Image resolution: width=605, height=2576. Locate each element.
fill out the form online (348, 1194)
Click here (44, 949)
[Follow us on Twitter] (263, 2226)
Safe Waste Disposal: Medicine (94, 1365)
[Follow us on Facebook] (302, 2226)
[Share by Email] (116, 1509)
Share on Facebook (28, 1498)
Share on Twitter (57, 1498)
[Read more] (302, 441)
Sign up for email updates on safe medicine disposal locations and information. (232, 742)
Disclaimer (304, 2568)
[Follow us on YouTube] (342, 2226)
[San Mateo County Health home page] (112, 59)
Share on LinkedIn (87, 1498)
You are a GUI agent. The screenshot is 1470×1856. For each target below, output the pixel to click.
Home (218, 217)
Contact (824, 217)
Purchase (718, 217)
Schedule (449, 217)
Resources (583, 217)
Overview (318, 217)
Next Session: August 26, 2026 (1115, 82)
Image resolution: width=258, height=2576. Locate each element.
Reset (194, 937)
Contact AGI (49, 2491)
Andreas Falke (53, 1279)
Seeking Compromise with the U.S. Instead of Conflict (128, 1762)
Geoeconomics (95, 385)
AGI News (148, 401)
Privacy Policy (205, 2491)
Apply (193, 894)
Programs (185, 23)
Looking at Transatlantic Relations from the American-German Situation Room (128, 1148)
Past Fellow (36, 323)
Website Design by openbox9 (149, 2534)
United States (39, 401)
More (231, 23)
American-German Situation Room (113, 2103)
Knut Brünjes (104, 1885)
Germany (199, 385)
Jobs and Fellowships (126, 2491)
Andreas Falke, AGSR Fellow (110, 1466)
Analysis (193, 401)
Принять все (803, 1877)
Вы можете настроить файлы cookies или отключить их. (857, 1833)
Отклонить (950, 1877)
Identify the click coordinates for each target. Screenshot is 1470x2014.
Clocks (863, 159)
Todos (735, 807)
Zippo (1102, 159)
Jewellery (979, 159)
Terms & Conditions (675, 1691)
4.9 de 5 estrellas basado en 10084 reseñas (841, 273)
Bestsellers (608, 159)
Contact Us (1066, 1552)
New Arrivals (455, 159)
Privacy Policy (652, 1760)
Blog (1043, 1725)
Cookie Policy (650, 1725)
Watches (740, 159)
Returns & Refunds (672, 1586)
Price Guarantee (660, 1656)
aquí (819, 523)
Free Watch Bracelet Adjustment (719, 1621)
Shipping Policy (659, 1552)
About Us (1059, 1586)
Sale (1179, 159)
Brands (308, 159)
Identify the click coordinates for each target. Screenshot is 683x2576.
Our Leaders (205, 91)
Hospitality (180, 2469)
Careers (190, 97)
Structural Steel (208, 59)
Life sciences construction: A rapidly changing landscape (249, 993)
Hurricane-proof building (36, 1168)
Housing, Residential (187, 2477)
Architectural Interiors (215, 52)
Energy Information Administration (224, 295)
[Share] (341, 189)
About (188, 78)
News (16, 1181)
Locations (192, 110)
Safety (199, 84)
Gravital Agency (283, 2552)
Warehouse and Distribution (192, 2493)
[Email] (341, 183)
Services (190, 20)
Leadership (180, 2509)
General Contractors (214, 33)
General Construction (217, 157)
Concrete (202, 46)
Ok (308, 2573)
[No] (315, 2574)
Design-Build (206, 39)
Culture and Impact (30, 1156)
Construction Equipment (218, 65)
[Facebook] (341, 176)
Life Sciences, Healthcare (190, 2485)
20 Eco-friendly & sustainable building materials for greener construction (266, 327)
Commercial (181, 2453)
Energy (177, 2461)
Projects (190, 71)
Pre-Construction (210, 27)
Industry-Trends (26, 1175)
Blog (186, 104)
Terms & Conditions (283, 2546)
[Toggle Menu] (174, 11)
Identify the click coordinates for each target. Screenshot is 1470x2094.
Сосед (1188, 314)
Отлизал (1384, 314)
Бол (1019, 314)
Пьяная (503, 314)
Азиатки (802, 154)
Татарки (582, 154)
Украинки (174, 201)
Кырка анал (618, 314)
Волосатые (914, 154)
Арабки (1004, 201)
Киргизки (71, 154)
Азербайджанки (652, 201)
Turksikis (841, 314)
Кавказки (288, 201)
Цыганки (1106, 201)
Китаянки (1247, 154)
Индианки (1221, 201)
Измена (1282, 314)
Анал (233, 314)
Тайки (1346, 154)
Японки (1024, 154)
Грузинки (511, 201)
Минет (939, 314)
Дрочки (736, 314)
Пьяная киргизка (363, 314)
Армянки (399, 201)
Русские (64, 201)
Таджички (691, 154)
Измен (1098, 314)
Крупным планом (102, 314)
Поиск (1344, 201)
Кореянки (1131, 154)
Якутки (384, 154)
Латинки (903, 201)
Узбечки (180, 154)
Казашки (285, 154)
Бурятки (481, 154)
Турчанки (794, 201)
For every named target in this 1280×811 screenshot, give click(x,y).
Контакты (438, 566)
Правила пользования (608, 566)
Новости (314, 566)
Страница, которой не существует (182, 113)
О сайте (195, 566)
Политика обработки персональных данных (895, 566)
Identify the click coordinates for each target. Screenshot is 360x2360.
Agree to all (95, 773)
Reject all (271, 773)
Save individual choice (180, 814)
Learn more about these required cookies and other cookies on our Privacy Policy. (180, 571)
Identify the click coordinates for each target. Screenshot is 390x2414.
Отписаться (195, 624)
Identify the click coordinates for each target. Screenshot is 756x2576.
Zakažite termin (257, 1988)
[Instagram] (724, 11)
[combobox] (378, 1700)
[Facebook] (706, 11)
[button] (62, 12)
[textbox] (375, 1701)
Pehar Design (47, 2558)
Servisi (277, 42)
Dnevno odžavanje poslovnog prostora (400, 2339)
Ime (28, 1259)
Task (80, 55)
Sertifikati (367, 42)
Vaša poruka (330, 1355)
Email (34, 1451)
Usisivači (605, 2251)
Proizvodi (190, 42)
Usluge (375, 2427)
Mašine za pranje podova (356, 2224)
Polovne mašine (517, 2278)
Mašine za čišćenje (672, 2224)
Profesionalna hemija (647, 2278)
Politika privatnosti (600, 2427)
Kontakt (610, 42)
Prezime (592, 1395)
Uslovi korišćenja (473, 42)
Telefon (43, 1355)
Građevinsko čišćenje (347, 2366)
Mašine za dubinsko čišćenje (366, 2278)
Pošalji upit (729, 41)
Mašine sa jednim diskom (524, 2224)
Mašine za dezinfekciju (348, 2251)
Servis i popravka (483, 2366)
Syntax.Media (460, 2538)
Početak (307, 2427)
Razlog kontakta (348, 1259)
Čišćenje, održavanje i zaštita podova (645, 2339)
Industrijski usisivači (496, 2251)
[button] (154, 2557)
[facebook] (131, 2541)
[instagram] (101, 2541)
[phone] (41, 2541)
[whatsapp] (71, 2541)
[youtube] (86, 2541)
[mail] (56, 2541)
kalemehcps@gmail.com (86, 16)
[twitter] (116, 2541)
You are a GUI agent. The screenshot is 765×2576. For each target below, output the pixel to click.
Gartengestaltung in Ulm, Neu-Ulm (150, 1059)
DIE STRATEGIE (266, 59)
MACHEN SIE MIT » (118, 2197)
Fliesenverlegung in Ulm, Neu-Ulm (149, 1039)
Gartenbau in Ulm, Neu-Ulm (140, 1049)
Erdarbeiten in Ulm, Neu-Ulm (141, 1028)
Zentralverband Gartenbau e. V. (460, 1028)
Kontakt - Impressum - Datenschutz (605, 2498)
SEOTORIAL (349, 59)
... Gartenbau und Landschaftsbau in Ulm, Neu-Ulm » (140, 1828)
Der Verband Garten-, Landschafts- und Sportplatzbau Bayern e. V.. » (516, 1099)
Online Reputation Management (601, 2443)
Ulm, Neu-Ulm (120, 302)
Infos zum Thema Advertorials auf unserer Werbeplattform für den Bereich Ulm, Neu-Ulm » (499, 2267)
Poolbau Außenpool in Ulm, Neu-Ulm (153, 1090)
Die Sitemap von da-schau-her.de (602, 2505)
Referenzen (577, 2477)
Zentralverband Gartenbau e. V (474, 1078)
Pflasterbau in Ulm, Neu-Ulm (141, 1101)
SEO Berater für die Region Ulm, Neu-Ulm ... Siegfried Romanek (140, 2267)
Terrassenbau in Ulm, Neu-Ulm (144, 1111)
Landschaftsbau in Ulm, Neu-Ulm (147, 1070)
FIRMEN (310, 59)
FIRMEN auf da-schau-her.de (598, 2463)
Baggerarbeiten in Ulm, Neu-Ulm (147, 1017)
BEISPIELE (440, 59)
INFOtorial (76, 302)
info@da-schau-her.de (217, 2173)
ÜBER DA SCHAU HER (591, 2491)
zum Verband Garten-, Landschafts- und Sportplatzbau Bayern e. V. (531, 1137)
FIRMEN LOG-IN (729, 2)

******************************

** Exercise goal **
Report each line of the data that includes the string "target".

** Completed task **
You are a GUI agent. The screenshot is 1470×1856. For each target below, output the pixel to click.
Identify the click coordinates for each target. Screenshot is 1470x2014.
Identify the click coordinates for each target. Screenshot is 683x2576.
Identify the click coordinates for each target. Screenshot is 1470x2094.
For every named target in this 1280×811 screenshot, give click(x,y).
Identify the click coordinates for each target. Screenshot is 360x2360.
Identify the click coordinates for each target. Screenshot is 390x2414.
Identify the click coordinates for each target. Screenshot is 756x2576.
You are a GUI agent. The screenshot is 765×2576. For each target below, output the pixel to click.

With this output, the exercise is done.